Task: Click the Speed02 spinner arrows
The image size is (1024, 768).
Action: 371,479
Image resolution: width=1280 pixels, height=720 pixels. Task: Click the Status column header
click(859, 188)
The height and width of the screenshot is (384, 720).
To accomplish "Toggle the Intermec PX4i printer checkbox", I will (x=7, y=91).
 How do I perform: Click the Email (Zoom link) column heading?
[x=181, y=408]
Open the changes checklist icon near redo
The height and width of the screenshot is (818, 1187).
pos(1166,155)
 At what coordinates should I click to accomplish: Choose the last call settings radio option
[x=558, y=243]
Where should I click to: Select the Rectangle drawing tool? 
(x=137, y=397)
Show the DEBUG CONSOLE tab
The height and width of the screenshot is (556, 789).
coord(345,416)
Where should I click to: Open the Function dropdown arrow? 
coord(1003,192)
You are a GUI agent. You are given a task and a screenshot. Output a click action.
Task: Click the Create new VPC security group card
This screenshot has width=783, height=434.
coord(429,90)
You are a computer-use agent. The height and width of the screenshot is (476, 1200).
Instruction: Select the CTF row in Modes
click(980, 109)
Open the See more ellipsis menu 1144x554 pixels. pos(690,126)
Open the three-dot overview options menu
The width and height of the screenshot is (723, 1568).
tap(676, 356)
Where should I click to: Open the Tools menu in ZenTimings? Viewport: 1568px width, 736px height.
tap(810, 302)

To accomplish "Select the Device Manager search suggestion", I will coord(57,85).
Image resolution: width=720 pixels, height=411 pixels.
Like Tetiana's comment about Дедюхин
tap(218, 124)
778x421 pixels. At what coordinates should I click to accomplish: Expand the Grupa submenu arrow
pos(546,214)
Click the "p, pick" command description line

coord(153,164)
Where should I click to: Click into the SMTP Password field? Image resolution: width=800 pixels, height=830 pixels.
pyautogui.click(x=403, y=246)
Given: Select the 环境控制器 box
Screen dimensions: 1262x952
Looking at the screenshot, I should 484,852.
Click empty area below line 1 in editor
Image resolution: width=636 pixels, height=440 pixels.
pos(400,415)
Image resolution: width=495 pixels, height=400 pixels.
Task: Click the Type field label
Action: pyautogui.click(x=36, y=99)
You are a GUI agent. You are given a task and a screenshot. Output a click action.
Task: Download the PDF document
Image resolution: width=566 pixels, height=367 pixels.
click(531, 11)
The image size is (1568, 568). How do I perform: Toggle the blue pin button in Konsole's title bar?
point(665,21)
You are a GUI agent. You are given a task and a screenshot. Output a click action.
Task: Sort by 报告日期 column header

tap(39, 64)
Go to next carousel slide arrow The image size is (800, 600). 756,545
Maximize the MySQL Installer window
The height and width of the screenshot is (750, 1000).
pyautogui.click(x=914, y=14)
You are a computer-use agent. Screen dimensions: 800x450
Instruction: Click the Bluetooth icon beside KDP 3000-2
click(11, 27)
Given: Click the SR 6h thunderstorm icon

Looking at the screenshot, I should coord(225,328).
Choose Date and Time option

◆ Work task: Word for word, write out each of the records above.

◆ Answer box:
Task: Click the Speed02 spinner arrows
The image size is (1024, 768).
Action: 371,479
Image resolution: width=1280 pixels, height=720 pixels. Task: Click the Status column header
click(859, 188)
The height and width of the screenshot is (384, 720).
To accomplish "Toggle the Intermec PX4i printer checkbox", I will (x=7, y=91).
 How do I perform: Click the Email (Zoom link) column heading?
[x=181, y=408]
Open the changes checklist icon near redo
The height and width of the screenshot is (818, 1187).
pos(1166,155)
 At what coordinates should I click to accomplish: Choose the last call settings radio option
[x=558, y=243]
Where should I click to: Select the Rectangle drawing tool? 
(x=137, y=397)
Show the DEBUG CONSOLE tab
The height and width of the screenshot is (556, 789).
coord(345,416)
Where should I click to: Open the Function dropdown arrow? 
coord(1003,192)
You are a GUI agent. You are given a task and a screenshot. Output a click action.
Task: Click the Create new VPC security group card
This screenshot has width=783, height=434.
coord(429,90)
You are a computer-use agent. The height and width of the screenshot is (476, 1200).
Instruction: Select the CTF row in Modes
click(980, 109)
Open the See more ellipsis menu 1144x554 pixels. pos(690,126)
Open the three-dot overview options menu
The width and height of the screenshot is (723, 1568).
tap(676, 356)
Where should I click to: Open the Tools menu in ZenTimings? Viewport: 1568px width, 736px height.
tap(810, 302)

To accomplish "Select the Device Manager search suggestion", I will coord(57,85).
Image resolution: width=720 pixels, height=411 pixels.
Like Tetiana's comment about Дедюхин
tap(218, 124)
778x421 pixels. At what coordinates should I click to accomplish: Expand the Grupa submenu arrow
pos(546,214)
Click the "p, pick" command description line

coord(153,164)
Where should I click to: Click into the SMTP Password field? Image resolution: width=800 pixels, height=830 pixels.
pyautogui.click(x=403, y=246)
Given: Select the 环境控制器 box
Screen dimensions: 1262x952
Looking at the screenshot, I should 484,852.
Click empty area below line 1 in editor
Image resolution: width=636 pixels, height=440 pixels.
pos(400,415)
Image resolution: width=495 pixels, height=400 pixels.
Task: Click the Type field label
Action: pyautogui.click(x=36, y=99)
You are a GUI agent. You are given a task and a screenshot. Output a click action.
Task: Download the PDF document
Image resolution: width=566 pixels, height=367 pixels.
click(531, 11)
The image size is (1568, 568). How do I perform: Toggle the blue pin button in Konsole's title bar?
point(665,21)
You are a GUI agent. You are given a task and a screenshot. Output a click action.
Task: Sort by 报告日期 column header

tap(39, 64)
Go to next carousel slide arrow The image size is (800, 600). 756,545
Maximize the MySQL Installer window
The height and width of the screenshot is (750, 1000).
pyautogui.click(x=914, y=14)
You are a computer-use agent. Screen dimensions: 800x450
Instruction: Click the Bluetooth icon beside KDP 3000-2
click(11, 27)
Given: Click the SR 6h thunderstorm icon

Looking at the screenshot, I should coord(225,328).
Choose Date and Time option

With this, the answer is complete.